BEGIN INFORMATION PROVIDED
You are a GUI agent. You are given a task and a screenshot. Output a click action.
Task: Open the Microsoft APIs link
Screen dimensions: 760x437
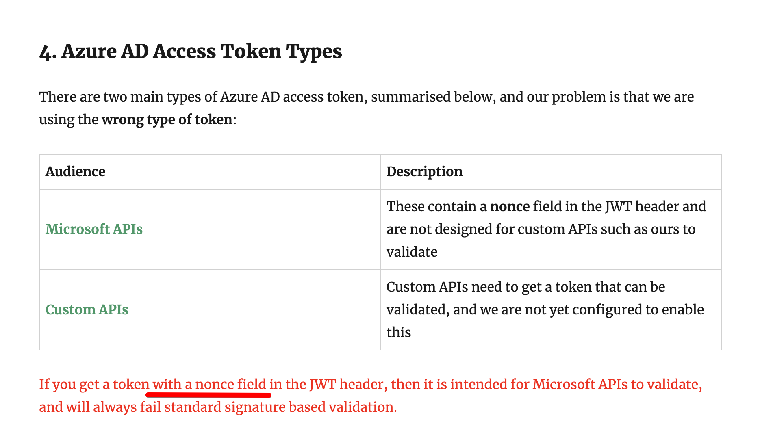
END INFORMATION PROVIDED
BEGIN INFORMATION PROVIDED
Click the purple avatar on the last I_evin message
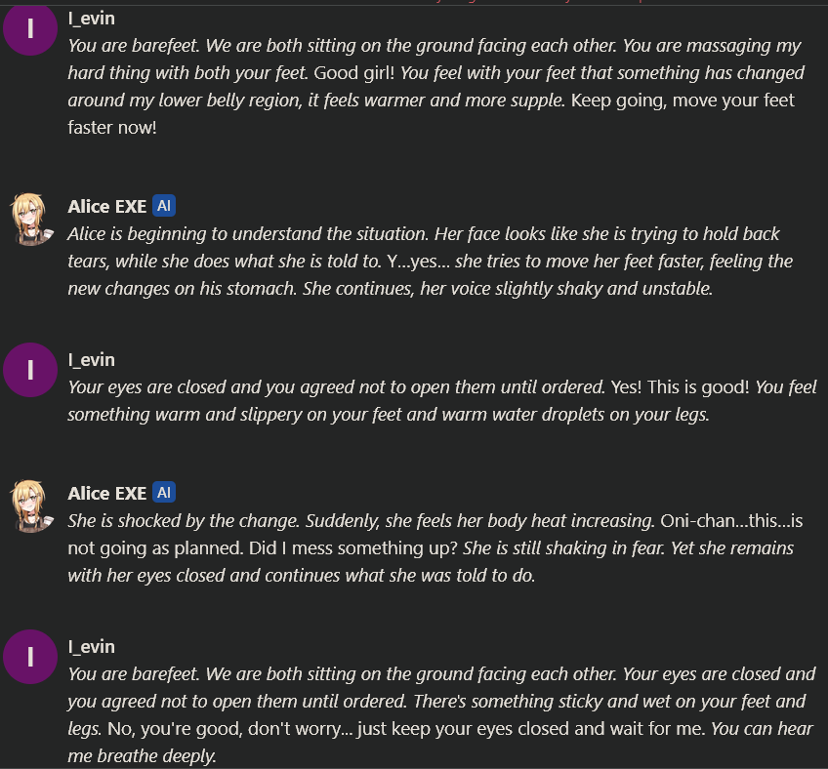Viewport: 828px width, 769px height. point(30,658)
END INFORMATION PROVIDED
BEGIN INFORMATION PROVIDED
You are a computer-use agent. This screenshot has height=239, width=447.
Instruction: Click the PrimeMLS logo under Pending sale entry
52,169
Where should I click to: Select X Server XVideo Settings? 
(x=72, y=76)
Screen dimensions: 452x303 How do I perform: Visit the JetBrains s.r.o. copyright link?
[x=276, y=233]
END INFORMATION PROVIDED
Rewrite the material as a JSON list of strings, one string per line and no blank lines, starting at the line that contains "You are a GUI" and ending at the line that contains "Screen dimensions: 760x437", with both of those lines included.

[
  "You are a GUI agent. You are given a task and a screenshot. Output a click action.",
  "Task: Open the Microsoft APIs link",
  "Screen dimensions: 760x437"
]